Jacques Weber, économiste et anthropologue au Cirad, a explicité par des exemples l’interactivité entre les comportements. Plaidant pour la biodiversité qui doit selon lui devenir une monnaie. « Le paiement pour un service rendu ». De même il défend un marché régulé, car en fonction de l’orientation et du niveau de cette régulation, les comportements changent. Par contre, il est assez acide envers le consommateur qui « a le cœur à gauche, mais le portefeuille à droite ».
On est dans l’action
Au-delà de ces discours scientifiques parfois bien loin des réalités, ce sont les deux agriculteurs présents à la table ronde qui ont fait le plus preuve de pragmatisme.
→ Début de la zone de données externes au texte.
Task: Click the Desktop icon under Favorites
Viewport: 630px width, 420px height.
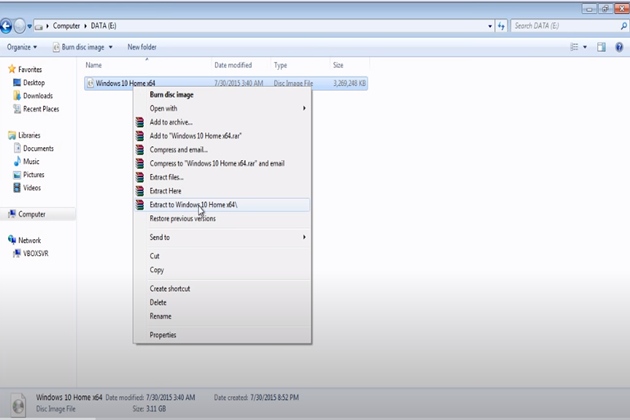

Nul doute pour Gérard Guilbaud, Administrateur de la coopérative Terrena, « les agriculteurs sont prêts à jouer le jeu d’une meilleure prise en compte de l’environnement ». Pour preuve la démarche en cours dans sa coopérative autour de 90 innovations. « 8000 agriculteurs ont participé aux Terrenales, le premier salon de l’agriculture écologiquement intensive ». Il poursuit, « l’enjeu de l’eau est majeur et il nous faudra faire encore preuve d’innovation ». Il cite le goutte à goutte pour l’irrigation du maïs. « L’écologiquement intensif doit conduire à produire plus en limitant au maximum les impacts sur le milieu ».
Un discours que partage aussi Jean-Michel Tanné, président du groupement de producteurs de porcs LT. « On est déjà dans l’action ». L’exemple des BV algues vertes, avec des engagements volontaires et une contractualisation sur des mesures agro-environnementales, l’illustre. La limite reste néanmoins la dimension économique. « Il faut que cela reste supportable ». Pour les deux responsables, une convergence de vue sur le fait que les coopératives sont effectivement dans l’obligation de poursuivre leur réflexion pour aider les agriculteurs a être plus performants sur le plan environnemental. Mais ils s’interrogent aussi : « Les consommateurs sont-ils prêts à payer ».
Le débat sur l’agriculture et l’environnement reste de fait encore compliqué. Car si sur les objectifs, les avis ne divergent pas toujours, l’approche devient rapidement différente entre ceux qui intègrent les aspects, marchés, mondialisation, concurrence internationale et les autres qui sont plus dans une approche territoriale, moins productive et plus de proximité. Le débat ne fait qu’effleurer les conséquences sociales des choix, en amont, en aval ou dans la production.